Wie mir ein Bekannter letztens versicherte, sei es ja auch vollkommen egal, ob man nun als Unschuldiger mal in den Verdacht komme, ein Verbrechen begangen zu haben, weil ja erst im Gerichtsverfahren die Schuldfrage geklärt werde und man bis dahin ja als unschuldig gelte.
Das wird denjenigen nicht viel helfen, die aufgrund eines solchen Verfahrens (am besten in einem Fall, der das gesunde Volksempfinden kochen läßt) in ihrer Nachbarschaft gehaßt werden, ihren Job verlieren, und über die in der Bild-Zeitung in riesigen Lettern berichtet wird.
Denn „wo Rauch ist, da ist eben auch Feuer”.
24. Juni, 2008 at 17:38
Amen.
25. Juni, 2008 at 00:23
Die Argumentation Ihres Bekannten ist von geradezu hinterfotziger Feinsinnigkeit, der es aber gehörig an Empathie fehlt.

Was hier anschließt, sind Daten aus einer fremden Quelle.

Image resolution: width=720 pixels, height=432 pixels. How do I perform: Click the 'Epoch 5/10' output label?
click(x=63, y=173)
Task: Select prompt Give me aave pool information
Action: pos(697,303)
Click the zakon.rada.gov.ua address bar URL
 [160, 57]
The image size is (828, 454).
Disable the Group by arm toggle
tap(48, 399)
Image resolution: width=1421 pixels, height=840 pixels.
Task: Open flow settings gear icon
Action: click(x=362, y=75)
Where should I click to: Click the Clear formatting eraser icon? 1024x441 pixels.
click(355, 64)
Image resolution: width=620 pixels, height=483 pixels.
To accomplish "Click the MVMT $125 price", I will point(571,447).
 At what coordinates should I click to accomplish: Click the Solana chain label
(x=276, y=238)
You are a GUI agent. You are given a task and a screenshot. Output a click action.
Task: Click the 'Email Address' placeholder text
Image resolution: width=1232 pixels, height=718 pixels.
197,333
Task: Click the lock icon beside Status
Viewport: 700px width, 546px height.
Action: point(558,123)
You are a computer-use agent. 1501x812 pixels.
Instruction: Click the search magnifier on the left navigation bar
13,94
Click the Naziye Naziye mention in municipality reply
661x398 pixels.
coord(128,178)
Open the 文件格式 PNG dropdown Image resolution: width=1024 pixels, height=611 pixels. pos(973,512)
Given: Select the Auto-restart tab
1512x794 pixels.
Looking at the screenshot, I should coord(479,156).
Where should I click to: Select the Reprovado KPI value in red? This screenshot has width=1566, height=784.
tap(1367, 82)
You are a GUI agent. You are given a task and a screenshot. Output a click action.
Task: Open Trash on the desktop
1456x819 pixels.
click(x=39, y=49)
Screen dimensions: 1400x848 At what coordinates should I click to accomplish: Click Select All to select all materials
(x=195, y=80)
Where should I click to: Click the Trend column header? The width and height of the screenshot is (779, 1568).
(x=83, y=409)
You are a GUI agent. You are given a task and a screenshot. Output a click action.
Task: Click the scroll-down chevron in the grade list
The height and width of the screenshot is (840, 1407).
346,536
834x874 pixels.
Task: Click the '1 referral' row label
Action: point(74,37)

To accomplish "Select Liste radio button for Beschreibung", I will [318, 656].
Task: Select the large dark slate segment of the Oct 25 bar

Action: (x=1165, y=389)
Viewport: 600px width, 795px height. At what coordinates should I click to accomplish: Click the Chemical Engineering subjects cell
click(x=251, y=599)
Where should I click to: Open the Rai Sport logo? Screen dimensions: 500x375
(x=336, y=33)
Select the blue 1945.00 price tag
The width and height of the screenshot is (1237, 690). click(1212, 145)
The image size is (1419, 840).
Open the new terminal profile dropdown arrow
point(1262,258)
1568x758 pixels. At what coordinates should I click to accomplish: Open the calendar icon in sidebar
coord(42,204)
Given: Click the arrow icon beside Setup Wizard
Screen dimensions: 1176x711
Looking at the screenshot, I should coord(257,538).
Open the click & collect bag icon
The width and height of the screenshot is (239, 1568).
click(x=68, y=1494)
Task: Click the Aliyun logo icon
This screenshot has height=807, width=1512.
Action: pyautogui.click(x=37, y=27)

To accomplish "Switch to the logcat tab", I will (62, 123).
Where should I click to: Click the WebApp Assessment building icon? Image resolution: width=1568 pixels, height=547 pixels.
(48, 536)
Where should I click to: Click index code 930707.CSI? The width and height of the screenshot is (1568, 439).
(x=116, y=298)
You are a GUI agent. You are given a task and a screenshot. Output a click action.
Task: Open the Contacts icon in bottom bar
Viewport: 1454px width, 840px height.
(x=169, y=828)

Heißt der Mann vielleicht „Wolfgang“?
25. Juni, 2008 at 09:07
Nein, auch nicht Joseph.
Aber in der Tat glaubt er daran. Er meint, daß ein Verdacht der Polizei ja erstmal überhaupt keine negativen Auswirkungen mit sich brächte und sich ja vor Gericht alles aufkläre.
Sebst letzteres ist, wie das obige Beispiel beweist, nicht richtig.